January 6, 2009 (PLANSPONSOR.com) - Global equity markets rebounded in December, according to Standard & Poor's Index Services monthly global stock market review, The World by Numbers.

An S&P press release said 19 of the 21 emerging markets and 22 of the 25 developed markets posted gains during December; however, the 46 global equity markets that comprise the S&P Global Broad Market Indices lost a combined $17 trillion for the year. Emerging markets fell 54.72% and developed markets dropped 42.72% in 2008, according to S&P data.
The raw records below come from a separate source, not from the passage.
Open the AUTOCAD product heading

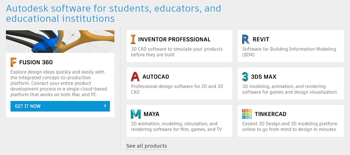156,77
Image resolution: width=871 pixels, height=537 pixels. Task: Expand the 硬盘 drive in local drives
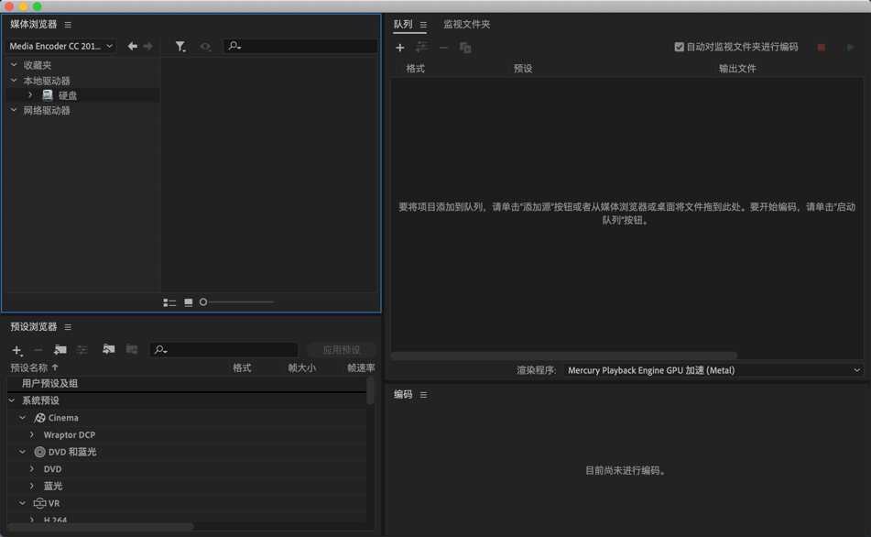[x=29, y=94]
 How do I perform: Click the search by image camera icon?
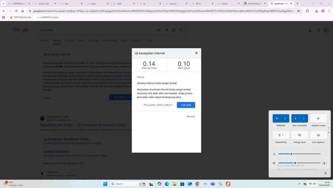click(174, 30)
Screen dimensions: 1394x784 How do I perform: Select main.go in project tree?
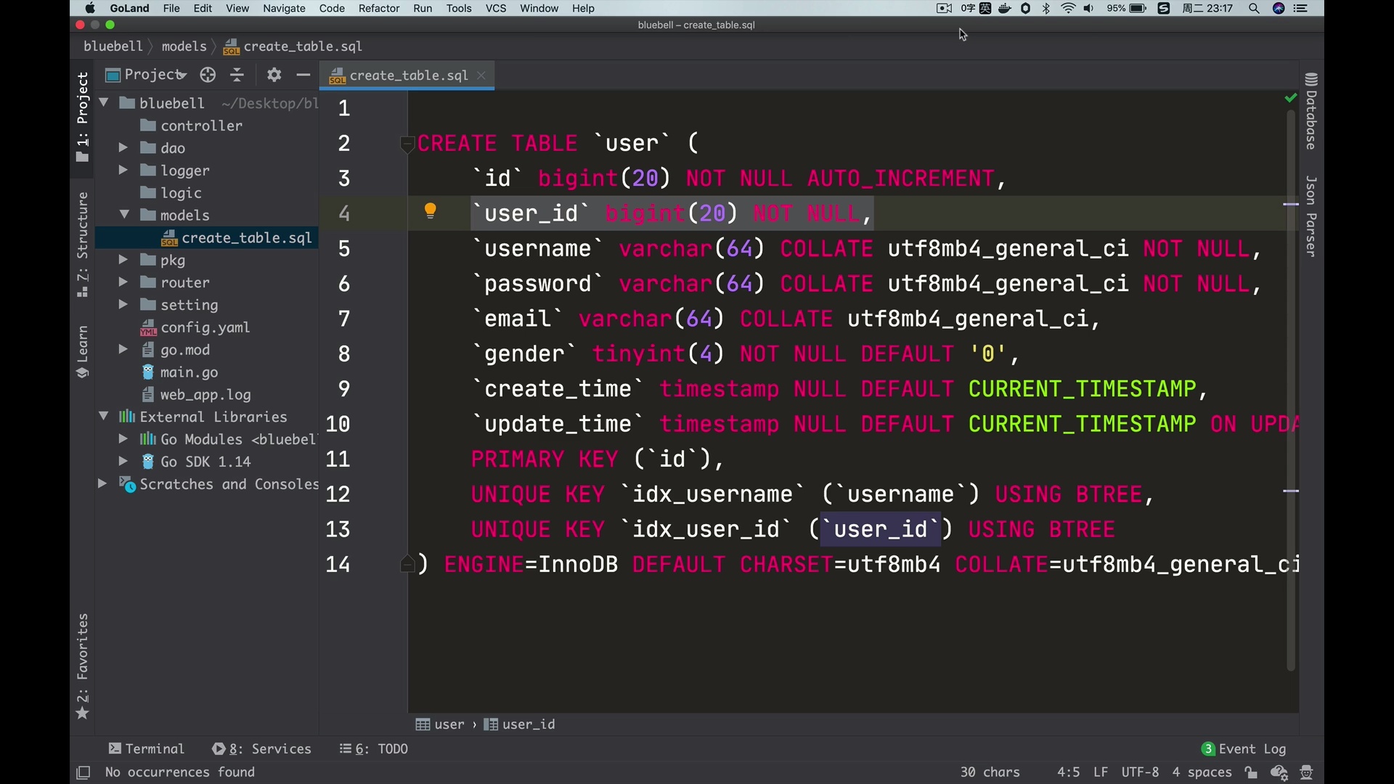189,372
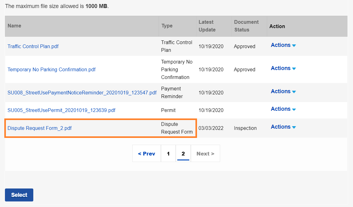Click the arrow icon beside Dispute row Actions

coord(294,127)
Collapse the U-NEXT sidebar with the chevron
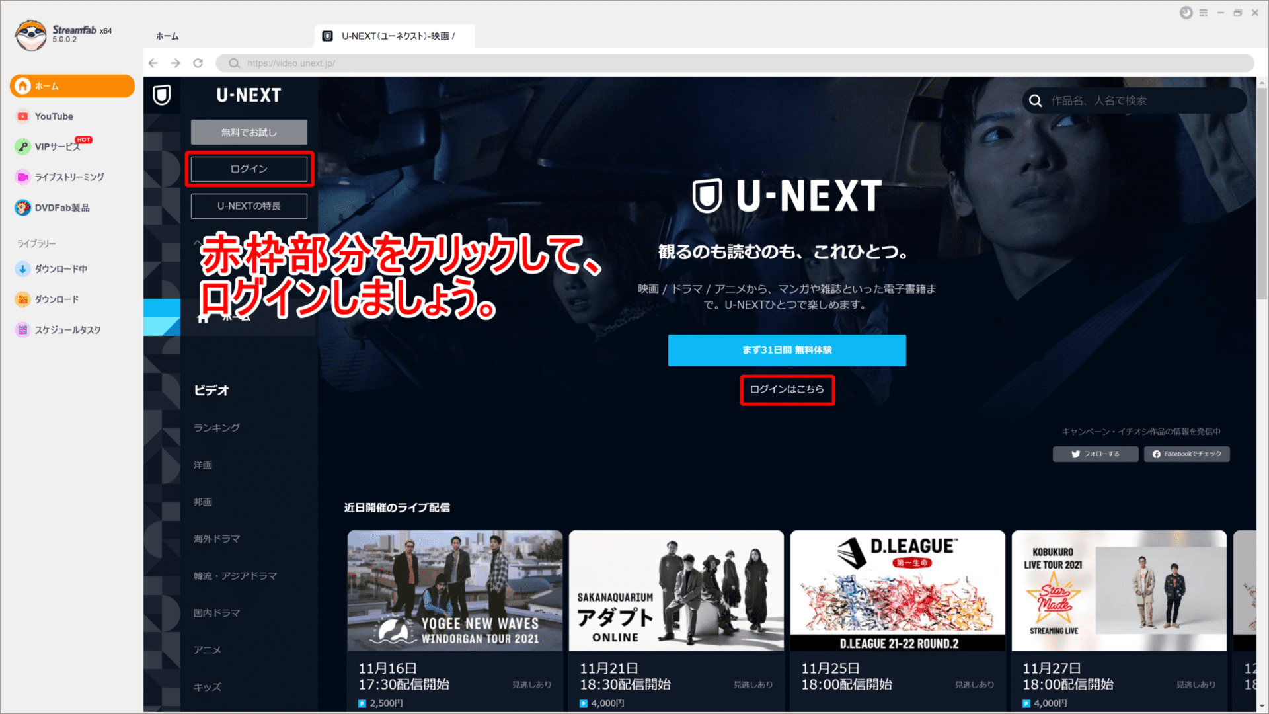Viewport: 1269px width, 714px height. (x=196, y=243)
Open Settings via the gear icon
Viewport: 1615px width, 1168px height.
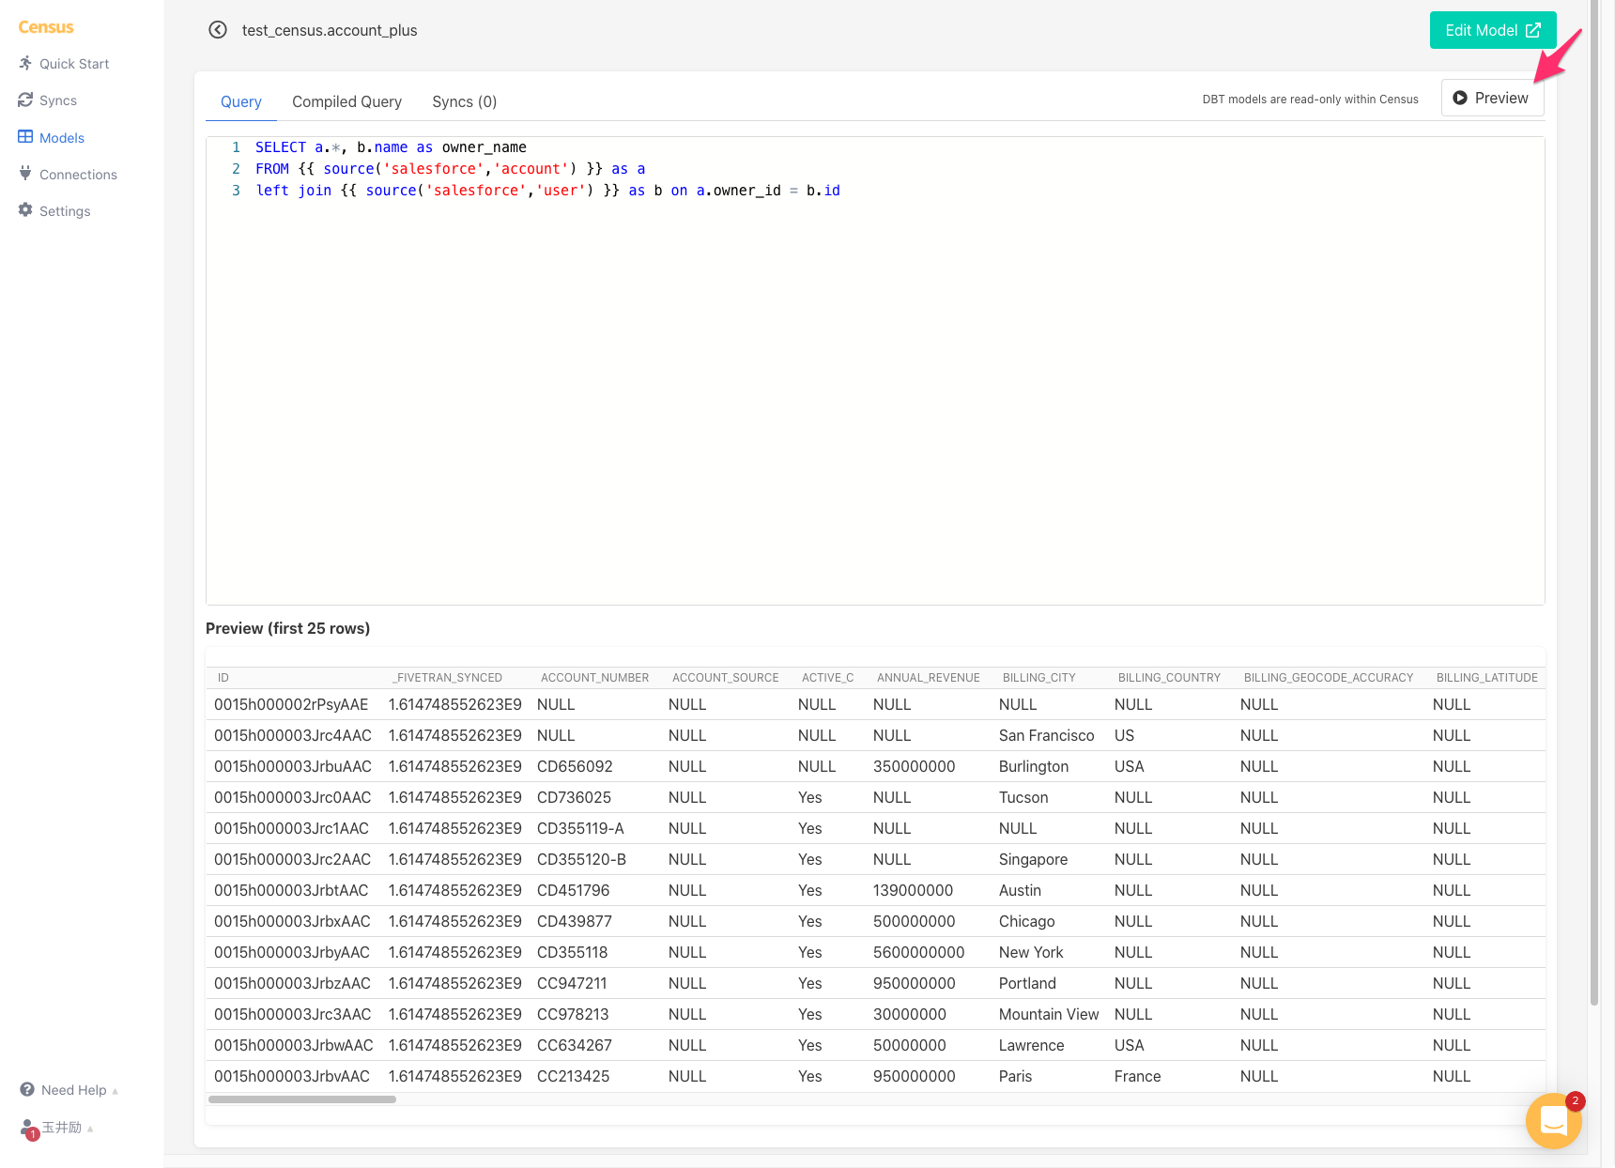pos(65,210)
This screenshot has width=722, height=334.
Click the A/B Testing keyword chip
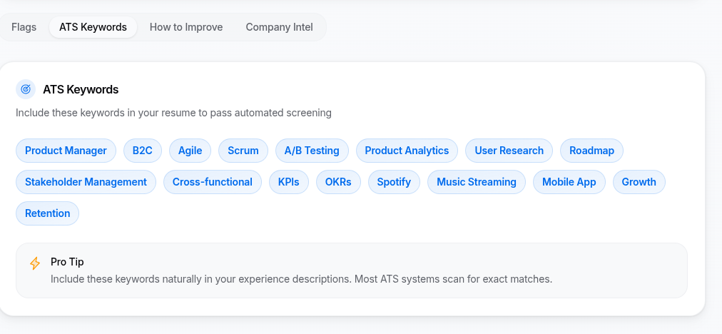point(312,151)
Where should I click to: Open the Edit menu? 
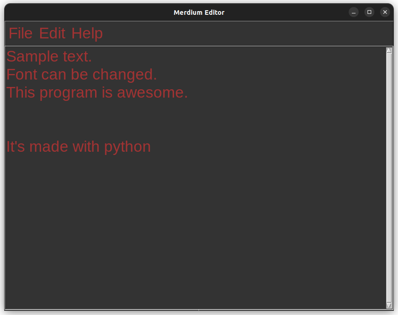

“A glimmer of hope – that is how we can define December,” said Howard Silverblatt, Senior Index Analyst at Standard & Poor’s and author of the report, in the press release. “As central banks race to reduce rates, add liquidity and shore up their local economy, markets remain cautiously optimistic as we move into 2009.”

Emerging market decliners in 2008 included Brazil (-57.35%), Russia (-73.67%), India (-64.51%), and China (-53.21%). Morocco was the best performer among emerging market countries, declining by 15.85%, followed by Israel, with a loss of 34.68%.

Among developed markets, Ireland (-69.94%), Greece (-66.50%), and Norway (-66.07%) were the major decliners in 2008.  Japan posted the second best return during the year (-29.22%), followed by Switzerland at -30.60%. The United States came in as third best, declining 38.68%.

By sector, both Financials and Materials lost over half their value (-53.77% and -52.90%, respectively) during the year. Telecommunications, Utilities, and Consumer Staples declined 10.39%, 11.45%, and 13.84%, respectively.

The complete World by Numbers Report can be accessed at www.standardandpoors.com/indices under “Publications.”